---- AVAILABLE DATA

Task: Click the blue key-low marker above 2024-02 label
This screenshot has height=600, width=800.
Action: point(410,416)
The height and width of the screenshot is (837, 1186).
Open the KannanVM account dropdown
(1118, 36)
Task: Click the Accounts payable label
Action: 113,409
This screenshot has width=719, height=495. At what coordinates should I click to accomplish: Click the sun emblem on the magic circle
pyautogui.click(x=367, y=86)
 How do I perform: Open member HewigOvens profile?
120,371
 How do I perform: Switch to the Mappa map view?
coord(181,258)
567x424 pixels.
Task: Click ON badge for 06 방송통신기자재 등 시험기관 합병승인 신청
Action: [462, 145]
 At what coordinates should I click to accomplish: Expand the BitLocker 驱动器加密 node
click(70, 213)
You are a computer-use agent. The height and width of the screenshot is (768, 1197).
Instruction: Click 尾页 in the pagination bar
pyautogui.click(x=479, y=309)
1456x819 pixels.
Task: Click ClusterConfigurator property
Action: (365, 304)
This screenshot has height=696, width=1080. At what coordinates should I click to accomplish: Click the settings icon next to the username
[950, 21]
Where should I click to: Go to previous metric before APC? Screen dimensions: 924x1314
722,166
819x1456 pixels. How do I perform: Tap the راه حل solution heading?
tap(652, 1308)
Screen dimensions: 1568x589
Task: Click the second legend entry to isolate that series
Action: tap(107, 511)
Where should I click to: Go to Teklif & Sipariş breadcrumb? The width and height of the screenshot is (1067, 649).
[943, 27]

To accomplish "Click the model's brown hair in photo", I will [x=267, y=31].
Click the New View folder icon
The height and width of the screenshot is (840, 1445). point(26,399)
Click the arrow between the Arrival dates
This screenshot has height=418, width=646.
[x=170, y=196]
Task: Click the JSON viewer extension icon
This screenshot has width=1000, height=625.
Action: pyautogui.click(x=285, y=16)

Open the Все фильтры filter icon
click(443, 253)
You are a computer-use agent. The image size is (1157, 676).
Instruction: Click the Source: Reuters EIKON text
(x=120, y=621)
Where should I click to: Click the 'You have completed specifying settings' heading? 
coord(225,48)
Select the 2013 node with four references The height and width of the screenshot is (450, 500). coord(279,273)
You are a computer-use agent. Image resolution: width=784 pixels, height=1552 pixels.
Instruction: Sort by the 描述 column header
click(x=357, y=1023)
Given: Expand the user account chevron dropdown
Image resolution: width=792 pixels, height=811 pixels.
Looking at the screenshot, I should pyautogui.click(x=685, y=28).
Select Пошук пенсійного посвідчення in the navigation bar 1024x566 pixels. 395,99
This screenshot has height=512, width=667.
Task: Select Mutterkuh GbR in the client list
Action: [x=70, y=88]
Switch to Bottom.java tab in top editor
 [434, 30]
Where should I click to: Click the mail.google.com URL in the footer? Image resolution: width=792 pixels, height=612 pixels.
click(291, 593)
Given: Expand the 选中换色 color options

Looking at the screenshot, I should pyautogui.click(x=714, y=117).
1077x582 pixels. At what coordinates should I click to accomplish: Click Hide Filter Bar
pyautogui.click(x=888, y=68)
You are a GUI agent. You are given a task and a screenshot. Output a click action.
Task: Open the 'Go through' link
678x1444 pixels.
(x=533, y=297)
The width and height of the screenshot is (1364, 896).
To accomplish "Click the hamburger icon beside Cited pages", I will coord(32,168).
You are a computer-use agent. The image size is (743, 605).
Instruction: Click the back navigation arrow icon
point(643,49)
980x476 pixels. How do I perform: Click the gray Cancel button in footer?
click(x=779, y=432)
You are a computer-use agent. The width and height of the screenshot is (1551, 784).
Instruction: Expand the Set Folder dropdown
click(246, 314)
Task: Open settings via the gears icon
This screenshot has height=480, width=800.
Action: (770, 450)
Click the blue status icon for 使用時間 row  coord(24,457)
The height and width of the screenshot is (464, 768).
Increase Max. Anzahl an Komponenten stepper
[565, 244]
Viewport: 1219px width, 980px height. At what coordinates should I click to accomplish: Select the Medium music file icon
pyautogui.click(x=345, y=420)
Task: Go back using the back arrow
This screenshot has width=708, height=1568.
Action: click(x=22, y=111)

--------

SET PROBLEM: Reproduce all of the entries above verbatim, keeping every line in its original order and form.

REPLY:
Task: Click the blue key-low marker above 2024-02 label
This screenshot has height=600, width=800.
Action: point(410,416)
The height and width of the screenshot is (837, 1186).
Open the KannanVM account dropdown
(1118, 36)
Task: Click the Accounts payable label
Action: 113,409
This screenshot has width=719, height=495. At what coordinates should I click to accomplish: Click the sun emblem on the magic circle
pyautogui.click(x=367, y=86)
 How do I perform: Open member HewigOvens profile?
120,371
 How do I perform: Switch to the Mappa map view?
coord(181,258)
567x424 pixels.
Task: Click ON badge for 06 방송통신기자재 등 시험기관 합병승인 신청
Action: [462, 145]
 At what coordinates should I click to accomplish: Expand the BitLocker 驱动器加密 node
click(70, 213)
You are a computer-use agent. The height and width of the screenshot is (768, 1197).
Instruction: Click 尾页 in the pagination bar
pyautogui.click(x=479, y=309)
1456x819 pixels.
Task: Click ClusterConfigurator property
Action: (365, 304)
This screenshot has height=696, width=1080. At what coordinates should I click to accomplish: Click the settings icon next to the username
[950, 21]
Where should I click to: Go to previous metric before APC? Screen dimensions: 924x1314
722,166
819x1456 pixels. How do I perform: Tap the راه حل solution heading?
tap(652, 1308)
Screen dimensions: 1568x589
Task: Click the second legend entry to isolate that series
Action: tap(107, 511)
Where should I click to: Go to Teklif & Sipariş breadcrumb? The width and height of the screenshot is (1067, 649).
[943, 27]

To accomplish "Click the model's brown hair in photo", I will [x=267, y=31].
Click the New View folder icon
The height and width of the screenshot is (840, 1445). point(26,399)
Click the arrow between the Arrival dates
This screenshot has height=418, width=646.
[x=170, y=196]
Task: Click the JSON viewer extension icon
This screenshot has width=1000, height=625.
Action: pyautogui.click(x=285, y=16)

Open the Все фильтры filter icon
click(443, 253)
You are a computer-use agent. The image size is (1157, 676).
Instruction: Click the Source: Reuters EIKON text
(x=120, y=621)
Where should I click to: Click the 'You have completed specifying settings' heading? 
coord(225,48)
Select the 2013 node with four references The height and width of the screenshot is (450, 500). coord(279,273)
You are a computer-use agent. Image resolution: width=784 pixels, height=1552 pixels.
Instruction: Sort by the 描述 column header
click(x=357, y=1023)
Given: Expand the user account chevron dropdown
Image resolution: width=792 pixels, height=811 pixels.
Looking at the screenshot, I should pyautogui.click(x=685, y=28).
Select Пошук пенсійного посвідчення in the navigation bar 1024x566 pixels. 395,99
This screenshot has height=512, width=667.
Task: Select Mutterkuh GbR in the client list
Action: [x=70, y=88]
Switch to Bottom.java tab in top editor
 [434, 30]
Where should I click to: Click the mail.google.com URL in the footer? Image resolution: width=792 pixels, height=612 pixels.
click(291, 593)
Given: Expand the 选中换色 color options

Looking at the screenshot, I should pyautogui.click(x=714, y=117).
1077x582 pixels. At what coordinates should I click to accomplish: Click Hide Filter Bar
pyautogui.click(x=888, y=68)
You are a GUI agent. You are given a task and a screenshot. Output a click action.
Task: Open the 'Go through' link
678x1444 pixels.
(x=533, y=297)
The width and height of the screenshot is (1364, 896).
To accomplish "Click the hamburger icon beside Cited pages", I will coord(32,168).
You are a computer-use agent. The image size is (743, 605).
Instruction: Click the back navigation arrow icon
point(643,49)
980x476 pixels. How do I perform: Click the gray Cancel button in footer?
click(x=779, y=432)
You are a computer-use agent. The width and height of the screenshot is (1551, 784).
Instruction: Expand the Set Folder dropdown
click(246, 314)
Task: Open settings via the gears icon
This screenshot has height=480, width=800.
Action: (770, 450)
Click the blue status icon for 使用時間 row  coord(24,457)
The height and width of the screenshot is (464, 768).
Increase Max. Anzahl an Komponenten stepper
[565, 244]
Viewport: 1219px width, 980px height. At what coordinates should I click to accomplish: Select the Medium music file icon
pyautogui.click(x=345, y=420)
Task: Go back using the back arrow
This screenshot has width=708, height=1568.
Action: click(x=22, y=111)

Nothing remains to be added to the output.